駅前のカフェでうなだれる私は、大学の同期、梨香(りか)に愚痴をこぼしていた。先週、思い切って誘った男性との食事会が予想以上にぎこちなく終わり、二度目の誘いは来なかった。いや、むしろ次の日から既読スルーだった。

「美鈴(みすず)、そもそもね、その完璧主義がいけないんだよ!」
梨香はアイスカフェラテをストローでくるくる回しながら、的確な指摘をしてくる。

「……私、そんなに完璧主義?」
「うん、完璧というか、相手に厳しいよね。チェックリストでも作ってるんでしょ?」

図星だった。私は鞄の中から「理想の恋人条件リスト」と題した小さなノートを取り出し、そっと見せた。梨香は目を丸くして吹き出した。

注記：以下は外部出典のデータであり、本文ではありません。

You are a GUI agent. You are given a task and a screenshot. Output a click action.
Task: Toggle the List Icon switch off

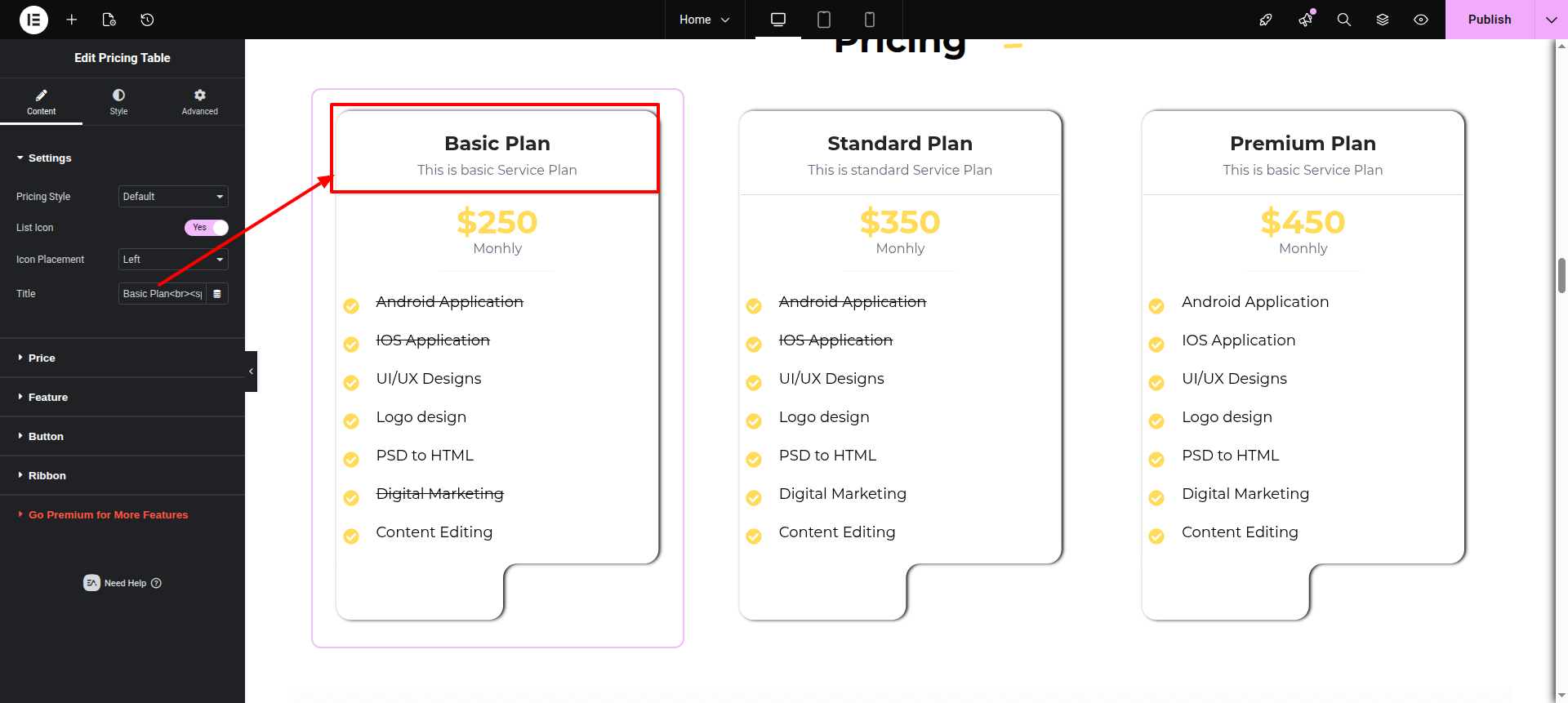[x=206, y=228]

「ちょっと待って!『年収800万以上』はまだしも、『週に1回は哲学的な話題を提供できること』って何それ!」
「……だって、知的じゃないと私、会話が続かないし……」

梨香は大げさに頭を抱えた。「いい? 男性はね、美鈴みたいな高学歴女子にビビってるわけ。いきなりそんな高いハードル出されたら、そりゃ逃げるよ!」

私、藤崎美鈴、28歳。東大卒、都内の有名コンサルティング会社勤務。仕事では順調そのもの。でも、恋愛となるとさっぱりうまくいかない。

梨香の助言を受け、私は「完璧なデートプラン」を見直すことにした。問題は、プランを「緩める」という発想が、私の頭にはなかったことだ。数日かけて組み立てたデートシミュレーションは、相手の趣味、好み、過去の発言をすべて分析した「完全攻略型プラン」。ただ、これが逆効果だと気付くのにそう時間はかからなかった。

待ち合わせ場所で緊張気味の相手に、私はマニュアル通りの質問を繰り出した。
「○○さん、前に歴史が好きだっておっしゃってましたよね。最近はどんな本を?」
「えっと……いや、そんなに詳しくなくて、たまたまドラマを見ただけで……」

なんだか空気が微妙だ。私の計算された質問は、相手には「詰問」にしか聞こえなかったらしい。その後も沈黙が続き、デートは散々な結果に終わった。

梨香から「恋愛偏差値トレーニング」を受けることになった私は、無意識に理屈で物事を考えすぎる自分の癖に気付き始めた。たとえば、相手が冗談を言っても、「それ、論理的に正しくないんだけど」と突っ込んでしまう癖。これをどうにかするため、梨香は特訓を提案してきた。

「まず、美鈴、デートで笑顔を練習して!」
「えっ、笑顔? それぐらい普通にできるでしょ?」
「いやいや、美鈴の笑顔、営業スマイル感が強いの! 自然なリラックスした笑顔が必要なの!」

こうして始まった特訓の数々。梨香が演じる「適当な男子」との模擬デートは、私にとってなかなか苦行だったが、その中で私は徐々に「肩の力を抜く」感覚を学んでいく。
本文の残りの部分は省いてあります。